I am looking to find a set of vertex-disjoint cycles that:

  1. First maximizes the number of differently colored covered vertices.
  2. In case of ties, break ties by secondly maximizing the number of chosen edges.
  3. In case of any further ties, third minimizes the total cost of the chosen edges.

Original Graph

This is very similar to this problem, with additional constraint (#1). Without the first constraint (maximize the colors) this problem is easily solved by:

  • Splitting each vertex $v$ to $v^+$ and $v^-$.
  • Each vertex $v^+$ and $v^-$ provides a supply of $+1$ and $-1$, respectively.
  • Replacing an original edge $e': v \to w$ with $e: v^+ \to w^-$. Such each edge has cost $cost(e') = cost(e)$ and unit capacity.
  • Adding a "bind" edge $e'' : v^+ \to v^-$. Its cost is $c(e'') \gg 1$

Here is a representation:

Solution without color constraint

And the problem has been reduced to a minimum-flow problem (MCF).
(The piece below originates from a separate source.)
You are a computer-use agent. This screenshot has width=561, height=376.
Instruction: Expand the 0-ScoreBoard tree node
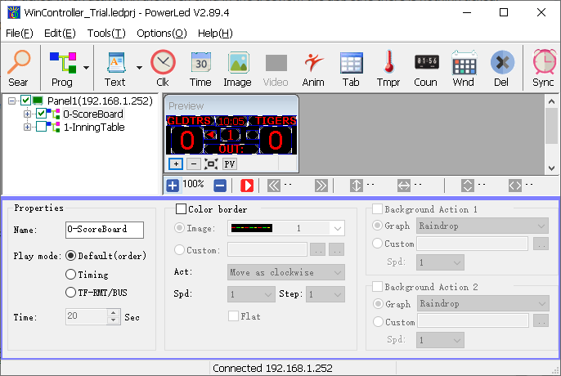coord(28,114)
A MCF algorithm will choose $A_1 \to B_1 \to A_2 \to B2 \to A_3 \to B_3 \to A_1$.

My question: is it possible to apply a similar modeling to satisfy the color constraint in polynomial time? If so, is it possible to reduce the problem to a MCF problem?

Here is how far I have managed to take it:

Attempt with color constraint

Here, bind-edges $e''$ go through a collective set of nodes, one per color, e.g., "A no+" and "A no-". These represent the corresponding vertices not chosen. Between "A no+" and "A no-" three edges are added with unit capacities and costs $ c(e_{red}) >> c(e_{orange}) >> 1$

I basically model that the cost of not choosing one or even two yellow items is insignificant to the cost of not choosing all three yellow items. Therefore, the goal is to choose $A_1 \to C \to B_3 \to A_1$.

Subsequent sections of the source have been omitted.